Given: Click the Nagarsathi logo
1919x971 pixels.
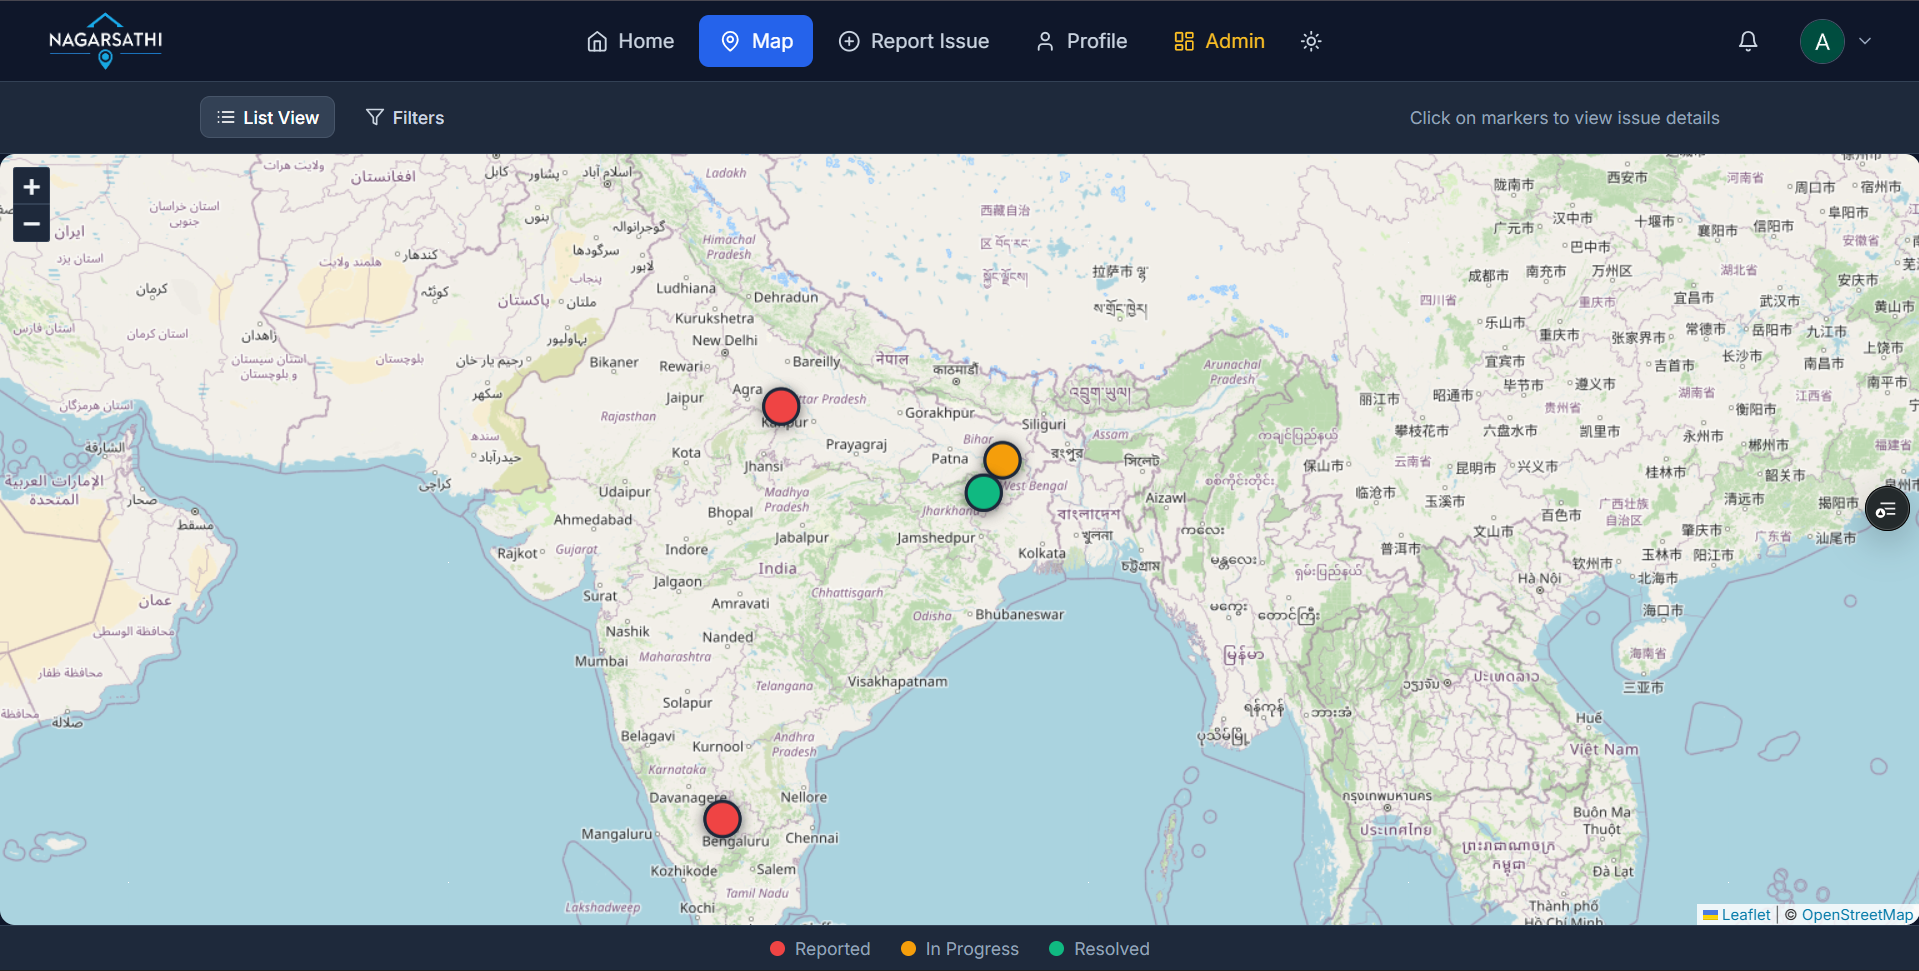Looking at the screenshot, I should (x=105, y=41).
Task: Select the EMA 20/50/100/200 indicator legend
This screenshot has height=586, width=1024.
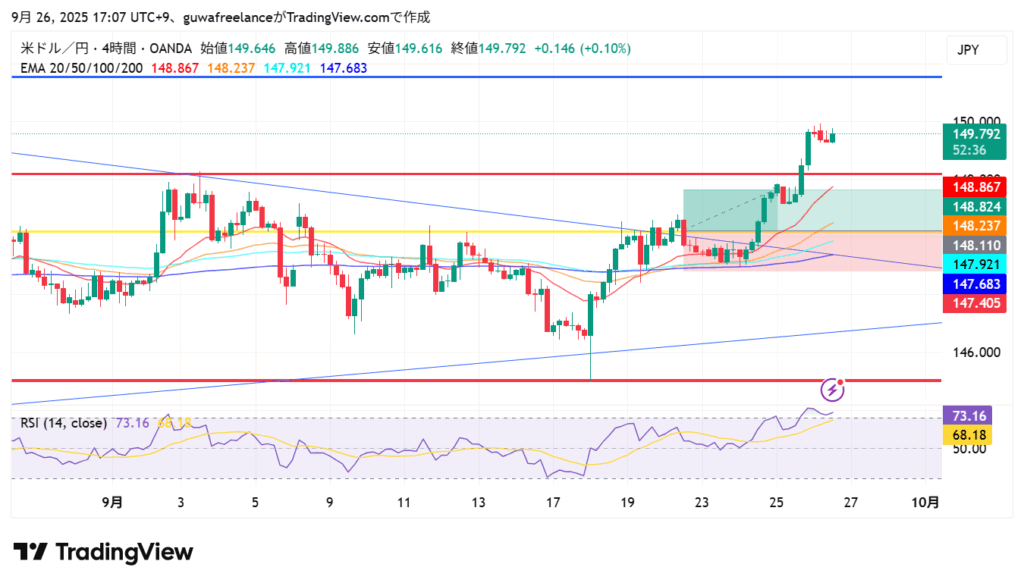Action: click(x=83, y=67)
***
= What the task asks =
Print all entries exactly, without images.

= Response =
Given: Click the Nagarsathi logo
1919x971 pixels.
Looking at the screenshot, I should (x=105, y=41).
Task: Select the EMA 20/50/100/200 indicator legend
This screenshot has height=586, width=1024.
Action: click(x=83, y=67)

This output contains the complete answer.